I tried other approaches such as torch.nested.nested_tensor
but there the user wont be able to use .to("cuda") or .to("cpu")
on feature_extractor outputs because they are not supported!
- model - The model.generate can take inputs of (dim1, dim2, dim3) but as we have (dim1, dim2, dim3) shapes for each input we may need to use a for loop if we are to support batching!
Also should I make a new PR regarding the assert for T5?
Hi @sanchit-gandhi, I pushed the modifications, tests which are failing are mostly due to internal errors(Connection to HF hub, TF installation etc). Please ignore the all checkpoints as those are temporary. I will change all of them just before the merge. Also please tell me if any more modifications are needed or not and also if I have missed any or not.
And in meantime I will make a PR regarding the change of T5 assert to except, I think maybe we should wait until that gets merged and then we will change the blocks to except here too?
EDIT : pushed the change with the T5 modification.

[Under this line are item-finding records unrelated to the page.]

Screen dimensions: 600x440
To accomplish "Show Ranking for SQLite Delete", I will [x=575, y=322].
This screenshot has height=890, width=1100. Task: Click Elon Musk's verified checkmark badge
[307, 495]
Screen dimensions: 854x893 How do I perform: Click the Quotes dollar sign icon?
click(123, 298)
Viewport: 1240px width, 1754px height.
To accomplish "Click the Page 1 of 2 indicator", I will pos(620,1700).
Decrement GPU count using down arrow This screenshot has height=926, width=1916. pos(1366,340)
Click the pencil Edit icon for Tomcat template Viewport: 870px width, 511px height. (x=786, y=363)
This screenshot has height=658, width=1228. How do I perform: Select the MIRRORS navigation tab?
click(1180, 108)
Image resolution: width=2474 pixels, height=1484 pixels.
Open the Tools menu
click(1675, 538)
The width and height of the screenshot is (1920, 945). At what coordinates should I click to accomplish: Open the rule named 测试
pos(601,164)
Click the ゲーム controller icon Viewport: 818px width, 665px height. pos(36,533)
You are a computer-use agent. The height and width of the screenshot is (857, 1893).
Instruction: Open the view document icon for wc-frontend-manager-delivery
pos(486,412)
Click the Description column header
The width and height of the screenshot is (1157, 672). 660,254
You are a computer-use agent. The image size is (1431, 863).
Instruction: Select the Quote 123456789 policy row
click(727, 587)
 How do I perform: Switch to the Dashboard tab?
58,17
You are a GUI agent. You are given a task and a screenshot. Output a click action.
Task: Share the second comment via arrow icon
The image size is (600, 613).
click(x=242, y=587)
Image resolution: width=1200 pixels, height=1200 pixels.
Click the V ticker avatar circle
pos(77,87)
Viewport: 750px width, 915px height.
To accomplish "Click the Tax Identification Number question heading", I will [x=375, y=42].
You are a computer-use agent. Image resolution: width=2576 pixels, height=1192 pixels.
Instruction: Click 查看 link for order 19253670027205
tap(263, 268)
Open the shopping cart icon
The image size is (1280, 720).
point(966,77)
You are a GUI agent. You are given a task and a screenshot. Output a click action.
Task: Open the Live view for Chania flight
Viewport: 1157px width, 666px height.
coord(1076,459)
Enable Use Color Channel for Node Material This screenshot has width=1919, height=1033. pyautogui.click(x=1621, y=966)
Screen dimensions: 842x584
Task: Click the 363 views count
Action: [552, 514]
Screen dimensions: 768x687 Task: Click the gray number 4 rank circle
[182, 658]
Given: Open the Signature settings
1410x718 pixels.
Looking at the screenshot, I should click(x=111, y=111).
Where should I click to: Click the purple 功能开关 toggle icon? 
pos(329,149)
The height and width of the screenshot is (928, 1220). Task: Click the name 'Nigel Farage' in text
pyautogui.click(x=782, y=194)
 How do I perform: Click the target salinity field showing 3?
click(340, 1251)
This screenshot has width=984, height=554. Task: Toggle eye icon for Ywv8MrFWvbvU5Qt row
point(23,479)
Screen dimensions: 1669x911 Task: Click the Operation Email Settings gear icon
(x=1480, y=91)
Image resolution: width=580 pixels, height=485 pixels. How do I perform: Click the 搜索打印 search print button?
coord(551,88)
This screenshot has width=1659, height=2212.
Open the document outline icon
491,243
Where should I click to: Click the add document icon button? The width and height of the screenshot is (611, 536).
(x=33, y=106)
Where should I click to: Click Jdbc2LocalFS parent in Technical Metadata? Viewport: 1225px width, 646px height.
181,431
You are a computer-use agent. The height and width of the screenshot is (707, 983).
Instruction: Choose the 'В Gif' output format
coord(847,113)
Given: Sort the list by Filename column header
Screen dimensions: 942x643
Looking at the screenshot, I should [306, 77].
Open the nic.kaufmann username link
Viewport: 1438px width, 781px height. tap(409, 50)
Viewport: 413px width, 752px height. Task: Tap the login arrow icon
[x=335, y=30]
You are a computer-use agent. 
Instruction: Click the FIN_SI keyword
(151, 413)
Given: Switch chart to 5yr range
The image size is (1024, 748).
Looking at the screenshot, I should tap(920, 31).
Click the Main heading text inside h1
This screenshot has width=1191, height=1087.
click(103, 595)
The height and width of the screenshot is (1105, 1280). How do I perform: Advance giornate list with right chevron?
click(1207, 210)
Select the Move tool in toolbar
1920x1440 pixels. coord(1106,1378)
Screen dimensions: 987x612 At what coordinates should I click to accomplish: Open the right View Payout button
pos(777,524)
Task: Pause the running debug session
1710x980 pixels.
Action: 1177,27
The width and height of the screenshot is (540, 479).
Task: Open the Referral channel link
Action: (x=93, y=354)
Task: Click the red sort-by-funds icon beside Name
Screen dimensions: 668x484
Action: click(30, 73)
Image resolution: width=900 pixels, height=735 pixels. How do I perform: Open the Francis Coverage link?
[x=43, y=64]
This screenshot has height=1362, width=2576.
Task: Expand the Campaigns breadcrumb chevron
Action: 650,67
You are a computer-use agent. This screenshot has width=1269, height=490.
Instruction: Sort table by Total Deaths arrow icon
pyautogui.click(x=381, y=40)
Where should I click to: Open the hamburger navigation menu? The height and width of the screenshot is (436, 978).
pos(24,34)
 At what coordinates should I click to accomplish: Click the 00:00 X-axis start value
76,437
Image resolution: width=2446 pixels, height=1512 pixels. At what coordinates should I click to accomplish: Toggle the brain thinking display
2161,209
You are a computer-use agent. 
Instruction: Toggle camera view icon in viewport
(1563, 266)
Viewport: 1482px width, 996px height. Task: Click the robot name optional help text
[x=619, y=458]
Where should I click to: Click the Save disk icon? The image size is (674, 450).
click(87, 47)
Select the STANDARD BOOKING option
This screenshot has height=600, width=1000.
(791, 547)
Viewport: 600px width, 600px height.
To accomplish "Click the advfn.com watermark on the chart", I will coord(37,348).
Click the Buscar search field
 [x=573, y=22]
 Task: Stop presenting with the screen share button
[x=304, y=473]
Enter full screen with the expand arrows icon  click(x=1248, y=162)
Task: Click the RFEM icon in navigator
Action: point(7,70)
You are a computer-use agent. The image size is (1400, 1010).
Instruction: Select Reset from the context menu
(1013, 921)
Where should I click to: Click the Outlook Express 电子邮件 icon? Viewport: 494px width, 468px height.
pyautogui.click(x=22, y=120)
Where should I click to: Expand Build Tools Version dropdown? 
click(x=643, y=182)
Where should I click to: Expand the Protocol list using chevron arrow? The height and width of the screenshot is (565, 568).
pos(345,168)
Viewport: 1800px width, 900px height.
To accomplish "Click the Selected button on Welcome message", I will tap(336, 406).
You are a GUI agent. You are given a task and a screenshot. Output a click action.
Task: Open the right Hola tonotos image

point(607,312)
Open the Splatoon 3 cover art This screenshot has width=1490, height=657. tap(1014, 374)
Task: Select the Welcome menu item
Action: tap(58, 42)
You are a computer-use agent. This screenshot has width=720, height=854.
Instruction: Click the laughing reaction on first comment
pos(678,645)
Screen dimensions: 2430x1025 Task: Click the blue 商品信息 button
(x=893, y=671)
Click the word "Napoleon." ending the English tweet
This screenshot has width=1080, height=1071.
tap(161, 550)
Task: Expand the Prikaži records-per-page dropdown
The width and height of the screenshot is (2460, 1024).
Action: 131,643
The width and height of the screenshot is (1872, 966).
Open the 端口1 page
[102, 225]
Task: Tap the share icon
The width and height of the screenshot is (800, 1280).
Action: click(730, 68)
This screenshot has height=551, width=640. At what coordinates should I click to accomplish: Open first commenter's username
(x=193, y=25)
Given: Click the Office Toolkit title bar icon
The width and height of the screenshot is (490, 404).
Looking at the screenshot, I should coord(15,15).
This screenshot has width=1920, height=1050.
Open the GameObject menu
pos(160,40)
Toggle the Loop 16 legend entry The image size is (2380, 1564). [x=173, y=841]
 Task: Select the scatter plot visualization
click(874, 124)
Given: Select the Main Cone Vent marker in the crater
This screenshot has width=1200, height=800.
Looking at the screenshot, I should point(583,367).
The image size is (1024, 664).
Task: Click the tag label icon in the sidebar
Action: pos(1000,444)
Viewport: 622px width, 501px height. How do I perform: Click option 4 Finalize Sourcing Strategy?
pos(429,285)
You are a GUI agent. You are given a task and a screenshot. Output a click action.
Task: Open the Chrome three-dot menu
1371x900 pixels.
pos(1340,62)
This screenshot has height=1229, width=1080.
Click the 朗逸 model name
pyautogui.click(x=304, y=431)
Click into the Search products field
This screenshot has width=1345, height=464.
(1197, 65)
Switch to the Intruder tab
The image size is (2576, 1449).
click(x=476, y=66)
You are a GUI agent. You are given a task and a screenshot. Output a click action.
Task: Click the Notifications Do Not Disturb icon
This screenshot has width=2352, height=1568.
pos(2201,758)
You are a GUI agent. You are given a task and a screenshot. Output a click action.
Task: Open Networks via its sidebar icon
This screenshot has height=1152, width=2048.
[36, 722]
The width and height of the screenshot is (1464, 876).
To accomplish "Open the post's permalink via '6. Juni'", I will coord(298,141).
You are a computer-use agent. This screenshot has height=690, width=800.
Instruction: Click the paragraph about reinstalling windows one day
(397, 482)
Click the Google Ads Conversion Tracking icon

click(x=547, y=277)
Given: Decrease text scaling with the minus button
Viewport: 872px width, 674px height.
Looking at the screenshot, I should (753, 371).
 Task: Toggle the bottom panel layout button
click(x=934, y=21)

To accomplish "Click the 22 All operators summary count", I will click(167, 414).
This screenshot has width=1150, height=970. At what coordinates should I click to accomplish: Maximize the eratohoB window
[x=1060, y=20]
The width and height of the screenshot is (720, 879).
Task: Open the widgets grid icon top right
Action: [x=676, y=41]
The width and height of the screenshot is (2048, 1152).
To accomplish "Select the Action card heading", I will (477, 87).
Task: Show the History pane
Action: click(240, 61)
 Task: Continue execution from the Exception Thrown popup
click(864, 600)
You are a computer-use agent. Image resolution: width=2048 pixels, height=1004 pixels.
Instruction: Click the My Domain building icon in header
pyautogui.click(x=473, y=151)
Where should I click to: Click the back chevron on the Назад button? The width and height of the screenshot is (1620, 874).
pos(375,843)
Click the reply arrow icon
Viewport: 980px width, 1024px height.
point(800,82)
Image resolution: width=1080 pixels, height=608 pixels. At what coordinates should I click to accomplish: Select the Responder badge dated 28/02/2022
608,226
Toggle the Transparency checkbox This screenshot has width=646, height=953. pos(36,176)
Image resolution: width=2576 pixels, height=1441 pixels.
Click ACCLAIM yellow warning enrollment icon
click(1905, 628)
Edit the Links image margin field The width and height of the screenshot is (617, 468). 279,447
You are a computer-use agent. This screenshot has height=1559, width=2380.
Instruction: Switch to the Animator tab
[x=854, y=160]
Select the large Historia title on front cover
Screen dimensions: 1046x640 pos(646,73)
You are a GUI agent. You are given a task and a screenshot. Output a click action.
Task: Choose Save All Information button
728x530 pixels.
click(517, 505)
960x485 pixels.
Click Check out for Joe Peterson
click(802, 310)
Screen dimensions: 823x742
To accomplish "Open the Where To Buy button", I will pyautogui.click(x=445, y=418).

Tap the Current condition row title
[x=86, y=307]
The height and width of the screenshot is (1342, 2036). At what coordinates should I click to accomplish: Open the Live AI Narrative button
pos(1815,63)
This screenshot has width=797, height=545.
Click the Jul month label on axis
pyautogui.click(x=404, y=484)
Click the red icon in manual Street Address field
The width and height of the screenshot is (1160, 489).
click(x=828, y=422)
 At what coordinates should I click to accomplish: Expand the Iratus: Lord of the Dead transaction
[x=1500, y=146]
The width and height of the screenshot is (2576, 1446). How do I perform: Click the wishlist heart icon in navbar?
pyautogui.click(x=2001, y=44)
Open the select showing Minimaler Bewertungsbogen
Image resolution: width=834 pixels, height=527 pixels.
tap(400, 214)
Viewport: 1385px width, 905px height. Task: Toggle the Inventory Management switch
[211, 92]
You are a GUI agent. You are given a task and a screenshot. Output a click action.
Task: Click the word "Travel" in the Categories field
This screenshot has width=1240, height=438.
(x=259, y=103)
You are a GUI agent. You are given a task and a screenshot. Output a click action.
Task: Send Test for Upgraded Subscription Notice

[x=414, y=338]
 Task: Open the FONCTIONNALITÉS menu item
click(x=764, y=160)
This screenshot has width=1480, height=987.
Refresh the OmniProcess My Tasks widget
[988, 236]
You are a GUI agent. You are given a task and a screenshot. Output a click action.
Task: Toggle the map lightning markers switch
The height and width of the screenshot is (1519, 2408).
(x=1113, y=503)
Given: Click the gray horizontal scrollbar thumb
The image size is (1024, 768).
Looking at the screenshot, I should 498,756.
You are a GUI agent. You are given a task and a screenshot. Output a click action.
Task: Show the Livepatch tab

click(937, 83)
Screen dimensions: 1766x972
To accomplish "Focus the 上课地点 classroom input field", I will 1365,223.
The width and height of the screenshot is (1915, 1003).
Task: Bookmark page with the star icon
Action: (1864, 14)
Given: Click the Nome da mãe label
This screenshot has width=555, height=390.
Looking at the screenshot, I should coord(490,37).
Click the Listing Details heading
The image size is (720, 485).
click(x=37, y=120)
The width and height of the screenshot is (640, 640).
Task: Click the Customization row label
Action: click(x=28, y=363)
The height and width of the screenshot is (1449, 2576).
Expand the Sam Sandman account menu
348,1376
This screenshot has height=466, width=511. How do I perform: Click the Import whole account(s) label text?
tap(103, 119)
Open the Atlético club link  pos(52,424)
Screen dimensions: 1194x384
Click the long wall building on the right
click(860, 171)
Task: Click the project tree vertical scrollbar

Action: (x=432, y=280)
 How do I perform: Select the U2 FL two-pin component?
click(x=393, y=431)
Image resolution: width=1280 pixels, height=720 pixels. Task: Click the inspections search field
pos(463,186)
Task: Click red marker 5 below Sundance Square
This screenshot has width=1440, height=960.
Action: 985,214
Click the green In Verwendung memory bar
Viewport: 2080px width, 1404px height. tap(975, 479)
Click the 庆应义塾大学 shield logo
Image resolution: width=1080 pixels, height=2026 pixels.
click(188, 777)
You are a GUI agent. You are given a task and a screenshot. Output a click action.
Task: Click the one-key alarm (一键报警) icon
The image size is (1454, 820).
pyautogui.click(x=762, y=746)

pushed the change with the T5
modification.
Also requesting review from @hollance!
Hi @hollance, I have made those changes you requested. And Hi @sanchit-gandhi, please review the batching part(except the checkpoint part as we discussed in slack if want to move them to a separate org or not), let me know if more code changes are required or not.
btw I was automatically removed from slack channel as it says [email protected]’s Workspace’s free trial of Slack Pro has ended. Any channels with people outside your company — such as #pop2piano-integration — have been disconnected.
If anymore work is needed such as transferring the files to organization checkpoint, updating the HF Space for Pop2Piano ... please let me know I would be happy to do that!
@susnato
btw I was automatically removed from slack channel as it says
[email protected]’s Workspace’s free trial of Slack Pro has ended. Any channels with people outside your company — such as #pop2piano-integration — have been disconnected.
I added you back as a guest to the pop2piano-integration channel. You should be able to use this using regular Slack (not Pro). Let me know if that doesn't work.
Hi @sanchit-gandhi, I have pushed the new changes.
Alright nice! And you've verified that the outputs are the same with/without padding? Requesting review from @ArthurZucker and @hollance to kick-off the last round of reviews :)
yes I did check for 3 types - 1. single audio + no_attention_mask, 2.single audio + attention_mask, 3. 2 audios + attention_mask and the outputs were same. Since you just said, I will still add a test for that in the next commit(after last round of reviews).
reviewing right now
Hi @ArthurZucker I have pushed the comments. Let me know if any more changes are needed or not.
I'll @sanchit-gandhi review now, before pinging a core maintainer
I have transferred the necessary files to sweetcocoa/pop2piano
and updated the checkpoints. @sanchit-gandhi
Thanks for updating again, @sanchit-gandhi has his hands full, I'll review this weekend! Sorry for the delay and great work! 🔥
@ArthurZucker thanks for the quick reply, please don't worry about the delay, and thanks to the HF team for launching very intuitive audio course! :hugs:
Sorry, I missed the review request the first time! Rest assured it's on my list - I haven't forgotten @susnato! Aiming to have you a review either on Sunday or Monday afternoon latest 🙌
Hi @sanchit-gandhi, I have pushed the changes that you requested. Also answered the questions in the threads.
Cool thanks for the explanations @susnato, all good with me. Could you click "resolve" on all the threads that have been completed?
Hi @sanchit-gandhi, just resolved all other threads.